◆ **DOCUMENT SEGMENT**
Three Ways of Teaching Negotiation Skills to High School Students

Want to know more about teaching negotiation skills to high school students? Find out how to teach negotiation skills more effectively here!

Teaching negotiation skills to high school students is essential for preparing them for life after graduation.

It’s also a great way to emphasize the importance of cooperation, innovation, open-mindedness, and inclusiveness both inside and outside of the classroom.

In this article, we will highlight the importance of developing negotiation skills early in a child’s education, as well as share three exercises for teaching negotiation skills to high school students.

 

Why Should High School Students Develop Negotiation Skills?

Negotiation is a process by which compromise or agreement is reached while avoiding argument or dispute.

Negotiation is an essential element of peaceful conflict resolution.

However, contrary to popular belief, having great negotiation skills is not just about one’s ability to win an argument.

In fact, successful negotiation helps students build stronger relationships with others. 

Negotiation fosters goodwill despite a difference in interests and teaches students to respect the concerns of all sides in a conflict.

It also helps avoid future conflicts by leaving both parties equally satisfied, with no barriers to communication.

Furthermore, teaching negotiation skills gives students the ability to think quickly on their feet, while responding to difficult situations in a peaceful, constructive manner.

 

How to Support the Development of Negotiation Skills in High School Students

Encourage them to join a debate club

Debate and negotiation clubs offer an excellent environment for students to practice the fundamental elements of negotiation, such as active listening.

◆ **STATED EXERCISE A**
Turn the paragraph of the negotiation skills article that begins "It’s also a great way" into a short bulleted list that keeps its main facts.

◆ **INPUT ROWS**
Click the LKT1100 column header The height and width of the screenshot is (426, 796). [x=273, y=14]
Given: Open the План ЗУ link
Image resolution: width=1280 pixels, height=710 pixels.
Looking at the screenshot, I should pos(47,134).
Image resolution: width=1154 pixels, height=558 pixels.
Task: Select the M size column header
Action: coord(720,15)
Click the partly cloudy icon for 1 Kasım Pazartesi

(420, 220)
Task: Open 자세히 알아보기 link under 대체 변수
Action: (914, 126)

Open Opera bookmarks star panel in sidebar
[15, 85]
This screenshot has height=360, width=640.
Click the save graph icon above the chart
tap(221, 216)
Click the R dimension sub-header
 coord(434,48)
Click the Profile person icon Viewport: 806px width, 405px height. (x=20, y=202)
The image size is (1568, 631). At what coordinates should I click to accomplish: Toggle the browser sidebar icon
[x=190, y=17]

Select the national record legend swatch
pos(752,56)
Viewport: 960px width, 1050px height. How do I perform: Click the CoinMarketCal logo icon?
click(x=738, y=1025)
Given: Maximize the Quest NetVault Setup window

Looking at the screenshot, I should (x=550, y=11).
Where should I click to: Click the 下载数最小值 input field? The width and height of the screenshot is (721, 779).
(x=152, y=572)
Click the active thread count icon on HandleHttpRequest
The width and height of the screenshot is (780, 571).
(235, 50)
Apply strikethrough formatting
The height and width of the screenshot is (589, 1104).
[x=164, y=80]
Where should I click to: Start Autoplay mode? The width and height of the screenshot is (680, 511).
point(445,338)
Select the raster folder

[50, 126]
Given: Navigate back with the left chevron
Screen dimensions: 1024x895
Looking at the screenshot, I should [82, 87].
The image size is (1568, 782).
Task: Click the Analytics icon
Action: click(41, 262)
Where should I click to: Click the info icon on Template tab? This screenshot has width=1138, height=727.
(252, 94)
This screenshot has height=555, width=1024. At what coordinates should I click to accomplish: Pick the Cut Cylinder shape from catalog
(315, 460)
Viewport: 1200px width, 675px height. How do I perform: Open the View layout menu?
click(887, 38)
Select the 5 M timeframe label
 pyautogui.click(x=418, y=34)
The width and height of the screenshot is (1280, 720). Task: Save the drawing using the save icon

◆ **STATED EXERCISE B**
Return the entries from the line with "Click the Profile" to the line with "(x=152, y=572)", unchanged.

◆ **WRITTEN ANSWER A**
Teaching negotiation skills to high school students emphasizes the importance of:
- cooperation
- innovation
- open-mindedness
- inclusiveness

This applies both inside and outside the classroom.

◆ **WRITTEN ANSWER B**
Click the Profile person icon Viewport: 806px width, 405px height. (x=20, y=202)
The image size is (1568, 631). At what coordinates should I click to accomplish: Toggle the browser sidebar icon
[x=190, y=17]

Select the national record legend swatch
pos(752,56)
Viewport: 960px width, 1050px height. How do I perform: Click the CoinMarketCal logo icon?
click(x=738, y=1025)
Given: Maximize the Quest NetVault Setup window

Looking at the screenshot, I should (x=550, y=11).
Where should I click to: Click the 下载数最小值 input field? The width and height of the screenshot is (721, 779).
(x=152, y=572)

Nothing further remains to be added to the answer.